> [GIVEN PASSAGE]:
┌──
Comment 2 Annie Sullivan 2011-08-15 21:40:54 PDT
Thanks so much, Gavin! We'd really like the help, especially since none of us are very familiar with JSC.

Our current plan is to start out by aiming for option 1--we made a spreadsheet of all the characters() usages and we're going to try and change as many of them as possible to use String APIs that don't expose the internal format of the character data. It's located here, if anyone cc-ed on this bug would like to take a task off of it, please feel free: https://docs.google.com/a/chromium.org/spreadsheet/ccc?key=0AsX8ECAuTqEzdEVFYnZaUlZ3QzJCbnBKamwxdGMxVkE&hl=en_US#gid=9

Once we've gotten to the point where we're down to just the usages that really make option 1 impractical, we hope that having many fewer issues to look at will make the choice between options 2-4 easier. I know this is a lot of work, but we can easily spread it across several people.
Comment 3 Erik Corry 2011-08-16 00:10:00 PDT
Since this is likely to have a huge impact on V8 I would appreciate this bug being kept up to date on which of the 4 ideas you are thinking of going with.

FWIW V8 has has always stored strings in both 1 and 2-byte formats.  The 2-byte strings can be 'external' which means that they are backed by a WebKit string.  V8's one byte strings are strict ASCII ie only the characters from 0 to 127 are allowed.  Latin1 characters from 128 to 255 are not allowed in 1-byte strings.

One of the reasons for this is that you can just memcpy an ASCII string into a UTF-8 output buffer, but you have to inspect  every character if your source is Latin1.  It also simplifies the 1-byte version of the regexp engine if you know there are no Latin1 characters.

The ASCII restriction in V8 can be changed, obviously, but that's the way it is currently.
Comment 4 Annie Sullivan 2011-08-16 09:20:52 PDT
(In reply to comment #3)
> Since this is likely to have a huge impact on V8 I would appreciate this bug being kept up to date on which of the 4 ideas you are thinking of going with.

We definitely will.

> FWIW V8 has has always stored strings in both 1 and 2-byte formats.  The 2-byte strings can be 'external' which means that they are backed by a WebKit string.  V8's one byte strings are strict ASCII ie only the characters from 0 to 127 are allowed.  Latin1 characters from 128 to 255 are not allowed in 1-byte strings.
> 
> One of the reasons for this is that you can just memcpy an ASCII string into a UTF-8 output buffer, but you have to inspect  every character if your source is Latin1.  It also simplifies the 1-byte version of the regexp engine if you know there are no Latin1 characters.
> 
> The ASCII restriction in V8 can be changed, obviously, but that's the way it is currently.

I did some preliminary investigation into how many bytes are taken up by strings containing all-ASCII vs some Latin1 chars vs some double-byte chars on different websites:

CNN.com (english): 1M ASCII, 2K Latin1, 55K 2byte
ESPN.com (english): 1.5M ASCII, 16K Latin1, 54K 2byte
Baidu.com (chinese): 92K ASCII, 1.5K Latin1, 64K 2byte
news.baidu.com (chinese): 535K ASCII, 2.6K Latin1, 148K 2byte
yahoo.fr (french): 892K ASCII, 84K Latin1, 55K 2byte
news.google.de (german): 480K ASCII, 46K Latin1, 61K 2byte

Based on that, I think v8's approach of having only ASCII characters in 1-byte strings seems quite reasonable. Gavin, what do you think?
└──
> [DATA BLOCK]:
┌──
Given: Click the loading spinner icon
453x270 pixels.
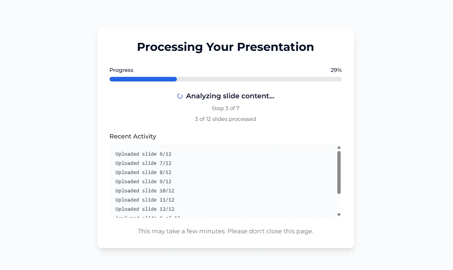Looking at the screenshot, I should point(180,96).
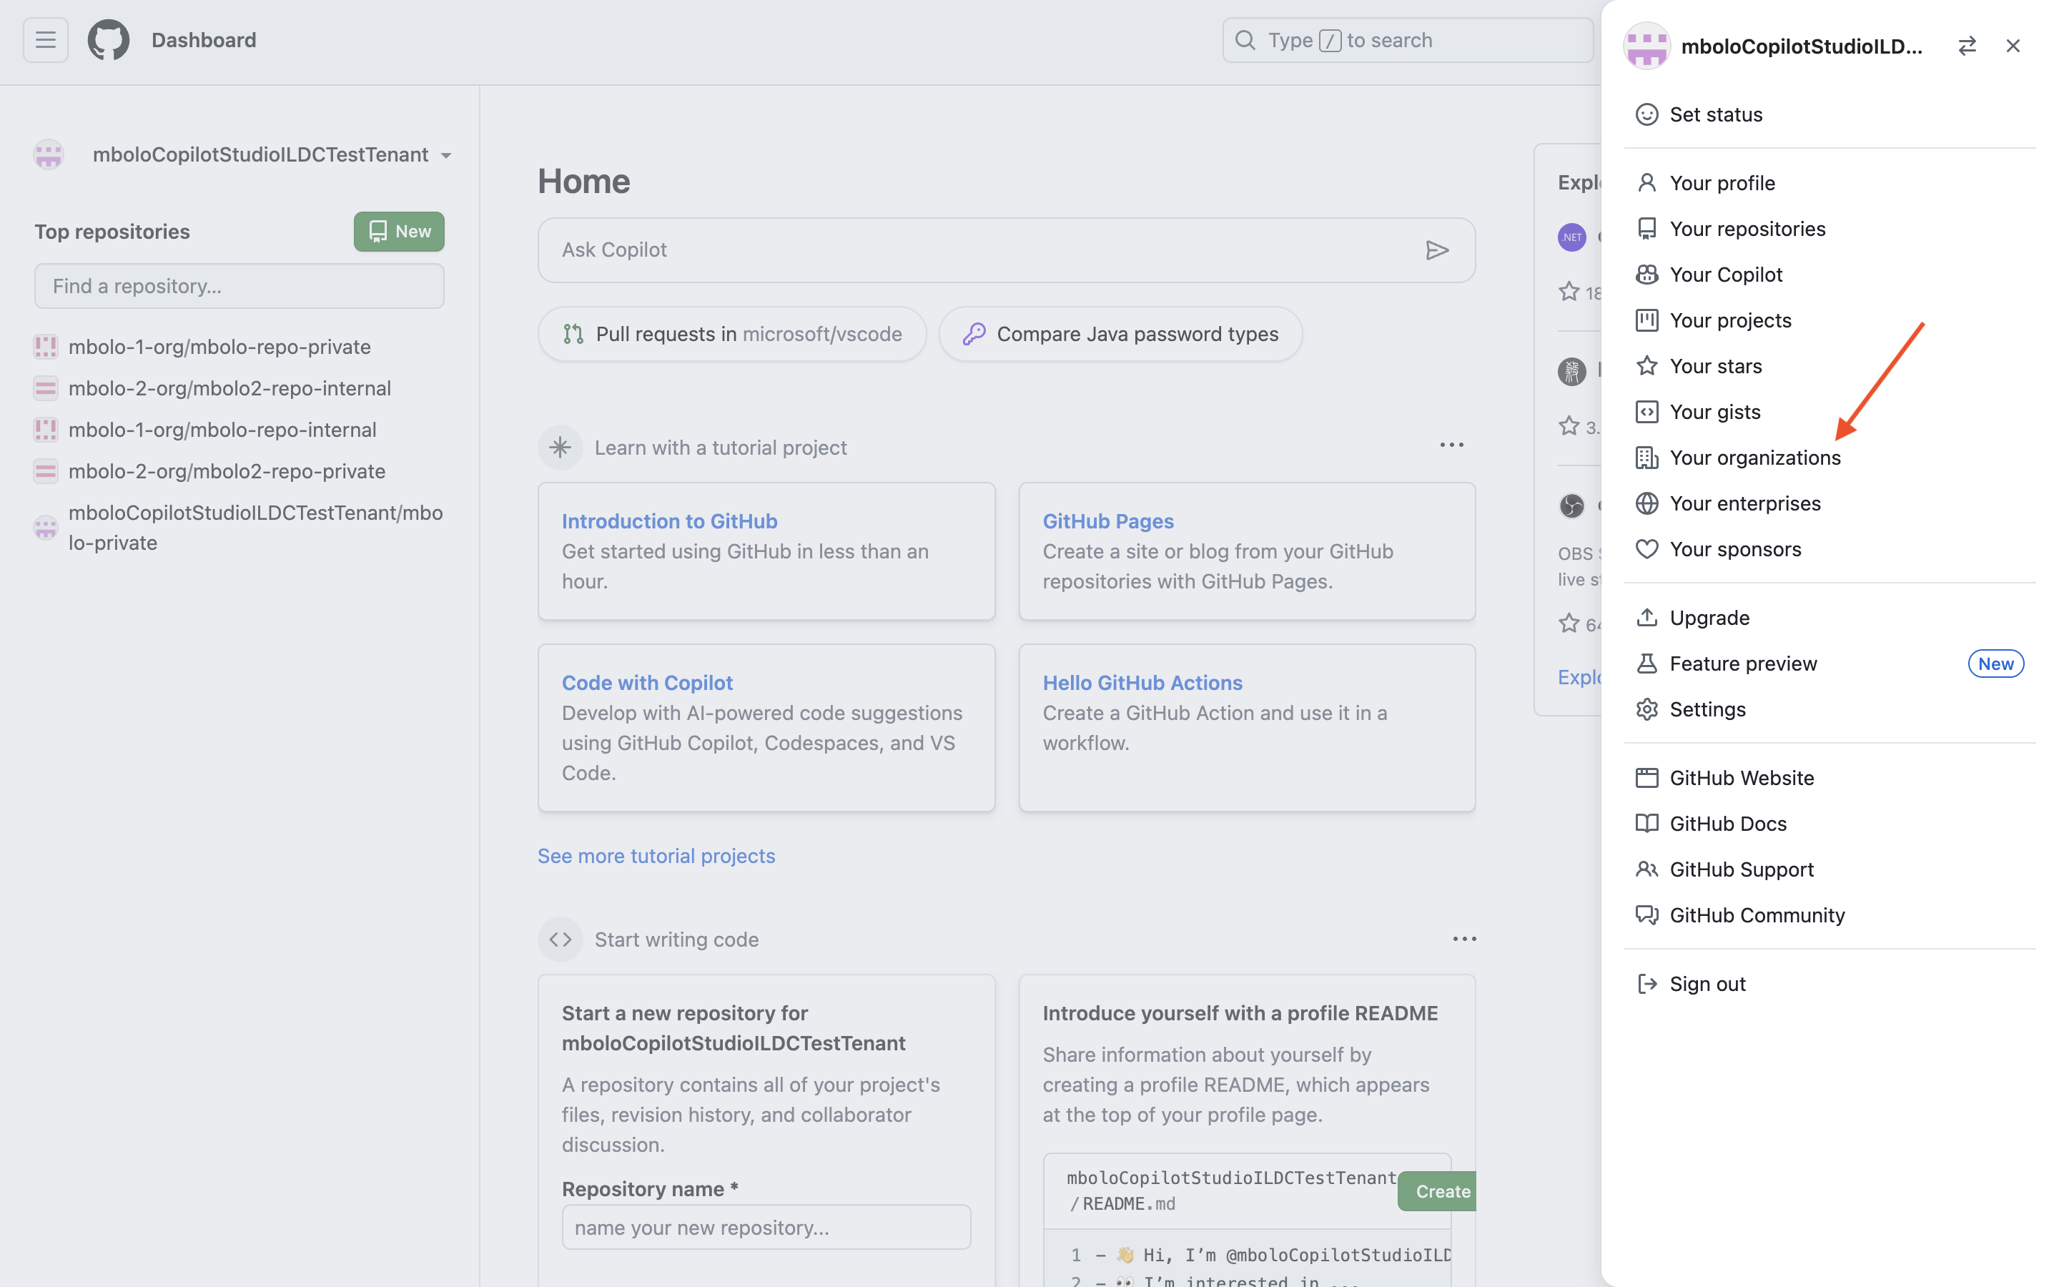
└──
> [REQUIRED TASK]:
Write out the portion of the string-format discussion that begins at the words "Comment 4 Annie" and stops after "We definitely will.". The lines above were drawn from a separate source and are unrelated to the string-format discussion.

> [TASK ANSWER]:
Comment 4 Annie Sullivan 2011-08-16 09:20:52 PDT
(In reply to comment #3)
> Since this is likely to have a huge impact on V8 I would appreciate this bug being kept up to date on which of the 4 ideas you are thinking of going with.

We definitely will.